Studies in the past have directed surgeons to use a posterior approach (incision from the back of the spine) when there is a mild comminution and an anterior approach (incision along the front of the body) when fractures are severely comminuted. This study evaluates the effectiveness of the classification scheme by looking at long-term results.

Patients included in the study were between 18 and 60 years old and had a burst fracture of any vertebrae between T11 and L2. All were treated with a nonoperative (conservative) approach. Anyone with burst fractures from osteoporosis, cancer, or other diseases causing a spontaneous fracture was excluded. Only medical records of patients with thoracolumbar burst fractures caused by high-energy compression from trauma were reviewed. Most of these were from falls or car accidents.

Scoring for Load Sharing Classification was done using X-rays and CT scans. Treatment included spinal positioning with pillows, soft rolls, or traction. The goal was to reduce the spine and realign it as much as possible. Vertebral fractures of this type often affect the front of the vertebral body. Collapse of this portion of the spine results in a kyphotic deformity. Kyphosis means the spine curves forward. If the treatment is not successful in maintaining spinal alignment during and after healing, the patient can become bent over as a result.

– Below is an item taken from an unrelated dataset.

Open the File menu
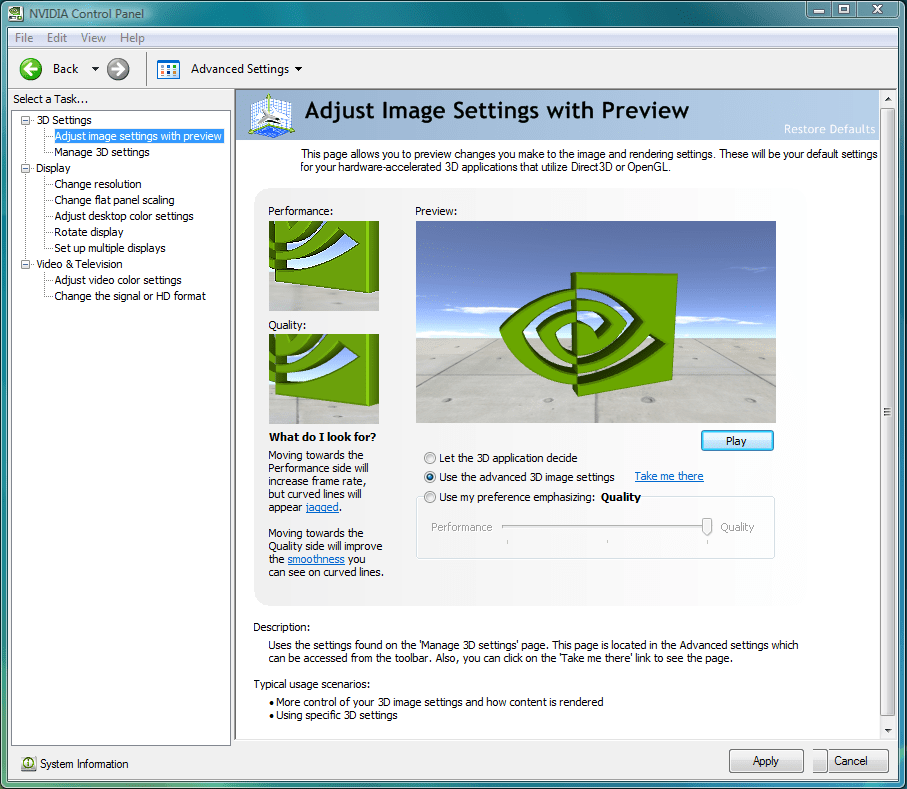 coord(22,37)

This effect is referred to as loss of kyphosis correction.

Patients were kept on bedrest until the pain was tolerable. Anyone with neurologic impairment was given steroid therapy while in the hospital. Once the pain was reduced, they could walk and move about with a brace or body cast. The brace or cast was worn for at least three months.

Patients could return-to-work after the cast or brace was removed (approved by the surgeon). X-rays were taken when patients were admitted to the hospital with this injury and repeated for comparison at the end of three months, six months, one year, and at the final follow-up visit. Everyone was followed for at least three years. Some patients were seen for up to 12 years.

Various angle measurements were measured each time (e.g., vertebral wedge angle, lower intervertebral angle, and loss of kyphosis correction). Pain level, neurologic recovery, and work status were also recorded.

The recovery rate for patients was very high (93 per cent). The Load Sharing score taken from X-rays and CT scans right after the injury occurred did correlate with the angle of kyphosis (correction maintenance or loss) at the end of the study. Patients with good correction of the kyphosis deformity had less severe pain and better overall function (including return to work).

The results of this large study indicate that conservative care for thoracolumbar burst fractures is both safe and effective -- even when there are neurologic signs of a severe injury. Judging from the scores on the Load Sharing Classification test and the final outcomes, it looks like this test can be used -- not just for deciding what type of surgery to do, but also determining if surgery is even needed. Scores as high as a nine in patients with unstable fracture were treated successfully with conservative therapy.

A small number of patients treated nonoperatively eventually had to have surgery. Their back pain and poor functional outcomes required surgical intervention to stabilize the spine. Patients who opt for conservative care after traumatic thoracolumbar burst fractures can expect acceptable long-term results. Surgeons can use the Load Sharing Classification score to help guide patients in making the appropriate treatment decision regarding surgery versus conservative care.